Projet ambitieux, que cette saga des émigrants écrite par l'auteur suédois
Vilhelm Moberg. Après avoir dépeint le misérable mode de vie des paysans du Smaland au milieu du 19e siècle, qui a poussé à vouloir tenter leur chance aux États-Unis, le voici qui décrit la pénible traversée de l'océan. le brick Charlotta, commandée par le capitaine Lorentz, transporte 78 passagers partant pour l'Amérique du Nord. Des pauvres gens qui n'ont jamais mis le pied sur un navire ni vu le grand océan. Tout un choc !
Marcher sur un bâtiment qui tangue ; surpasser le mal de mer ; survivre avec de maigres rations ; viter de penser aux regrets de tout abandonner derrière soi... Ouf ! Karl Oskar Nilsson, son épouse Kristina, son frère Robert et tous leurs amis ne l'ont pas facile dans ce deuxième tome, justement intitulé «La traversée». Les premiers jours sont marqués par ces difficultés et la nouveauté, mais l'ennui se faire sentir très, très rapidement. « Quarante pas de long sur huit de large. » Et cela pendant au moins huit semaines, si les vents … Plafond bas, air poussiéreux qui prend à la gorge, saletés.
Certains essaient d'apprendre l'anglais, essaient de se divertir alors qu'ils sont confinés dans l'entrepont. Avec une telle promiscuité, pas étonnant qu'on se chamaille. Les poux font leur apparition… puis le scorbut… Certains passagers en sont très malades, d'autres meurent. Pas tout le monde arrivait à destination. Kristina est fort malade : le scorbut. On craint pour sa vie, s'en sortira-t-elle ? Un roman qui se veut aussi près de la réalité ne peut se terminer trop bellement, des personnages important doivent périr… Même si près du but.
La plume de
Moberg est très réaliste. Pas d'envolée lyrique ni d'embellissement poétique de la vie sur un navire. Que du vrai ! C'est pourquoi vers le milieu du roman que commençais à m'ennuyer légèrement, à l'image des personnages qui devaient se désespérer. Ainsi, quand le moral des voyageurs est au plus bas, qu'il n'y a plus à faire outre que fixer l'horizon toujours identitque, un oiseau fait son apparition. « La soudaine apparition de cet animal sur le pont leur fit l'effet d'un miracle de la Bible. » (p. 214) C'était la lumière que, moi aussi, j'attendais.

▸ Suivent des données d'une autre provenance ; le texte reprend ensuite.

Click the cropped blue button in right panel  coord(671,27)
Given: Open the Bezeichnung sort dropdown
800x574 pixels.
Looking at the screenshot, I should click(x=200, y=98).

Puis, tout déboule. « La veille de la Saint-Jean de l'an 1850, le brick la Charlotta, port d'attache Karlshamn, vint s'amarrer dans le port de New York, après exactement dix semaines de traversée. » (p. 267). Ainsi se termine un passage difficile mais aussi ainsi s'ouvre un nouveau chapitre de leur vie. J'ai hâte de découvrir leurs nouvelles aventures sur cette américaine à laquelle ils rêve depuis longtemps et pour laquelle ils ont tant sacrifié.